Wing Commander Hugh Gordon Malcolm, VC (2 May 1917 – 4 December 1942) was a Scottish airman and a recipient of the Victoria Cross, the highest award for gallantry in the face of the enemy that can be awarded to British and Commonwealth forces.

Early life
Malcolm was born in Broughty Ferry, Dundee, and educated at Craigflower Preparatory School near Dunfermline and Glenalmond College in Perthshire.  He entered the Royal Air Force College Cranwell on 9 January 1936. In January 1938, Malcolm joined No. 26 (Army Co-operation) Squadron at Catterick. In May 1939, he suffered a serious head injury in a Westland Lysander crash.

Second World War
When the war started, Malcolm was serving with No. 17 Training Group. On 4 March 1941, he was promoted to flight lieutenant and was Air Liaison Officer on Lieutenant General Bernard Montgomery's general staff.

By the end of 1941 Malcolm had risen to the rank of squadron leader and joined No. 18 Squadron as a flight commander, flying the Bristol Blenheim and based in Suffolk.
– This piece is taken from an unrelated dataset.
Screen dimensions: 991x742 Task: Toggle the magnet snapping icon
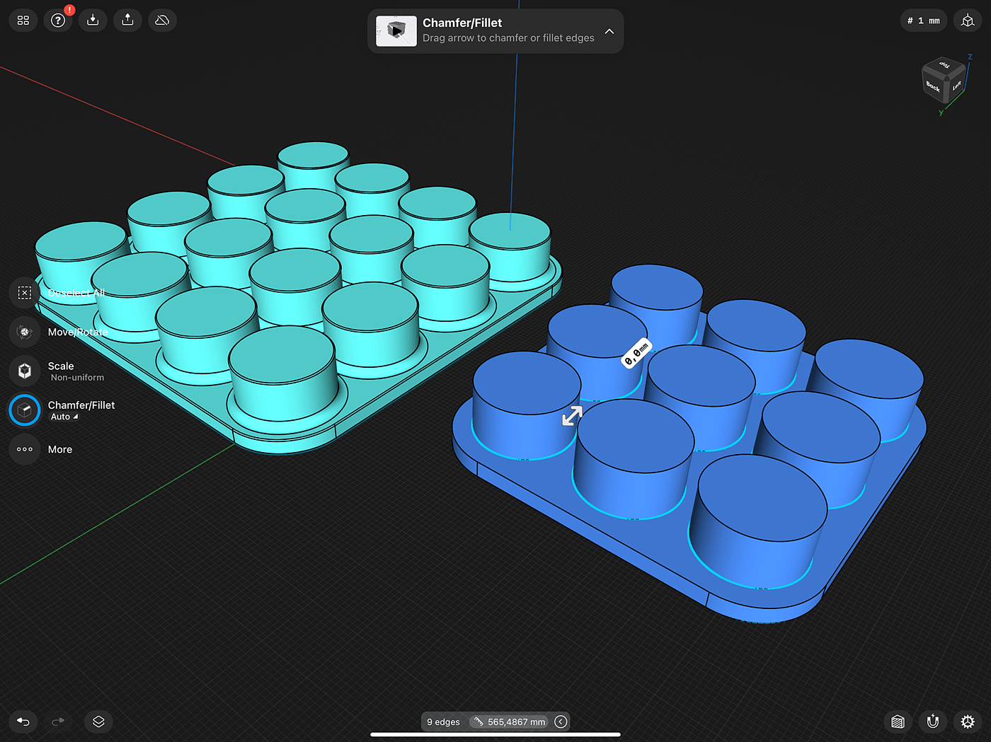[x=933, y=721]
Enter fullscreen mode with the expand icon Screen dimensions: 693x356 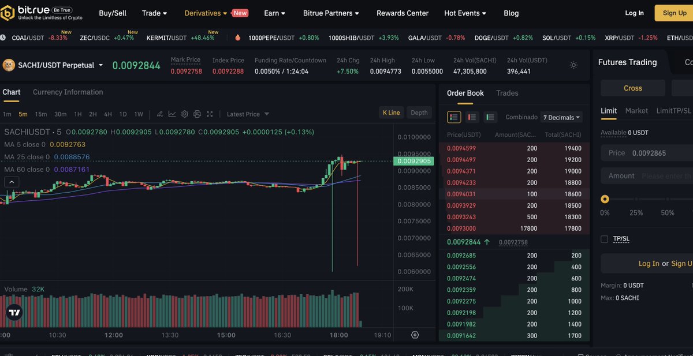[210, 114]
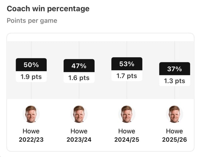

During late 1942 in North Africa, Wing Commander Malcolm assumed commanded of No. 18 Squadron, flying the Bristol Blenheim Mk. V light bomber. Throughout his service in that sector, his skill and daring were of the highest order. He led two attacks on Bizerta airfield in Tunisia, pressing his attacks to effective conclusion.

On 17 November 1942, the squadron were detailed to carry out an attack on Bizerta, taking advantage of low cloud cover. Twenty miles from the target, the sky cleared, but despite the danger of continuing without a fighter escort, Malcolm decided to go ahead. Despite fierce opposition, the mission was a success with all bombs dropped within the airfield perimeter, and a Junkers Ju 52 and Messerschmitt Bf 109 were shot down, with other enemy aircraft damaged on the ground by machine-gun fire.

Malcolm was a 25-year-old wing commander when the following deed took place for which he was awarded the Victoria Cross. On 4 December, he led a thirteen-strong attack on an enemy fighter airfield near Chougui, Tunisia. On reaching the target, however, and starting the attack, the squadron was intercepted by an overwhelming force of enemy fighters from I and II. Gruppen JG 53, and 11 Staffel, JG 2. One by one, all his bombers were shot down, until he himself was shot down in flames.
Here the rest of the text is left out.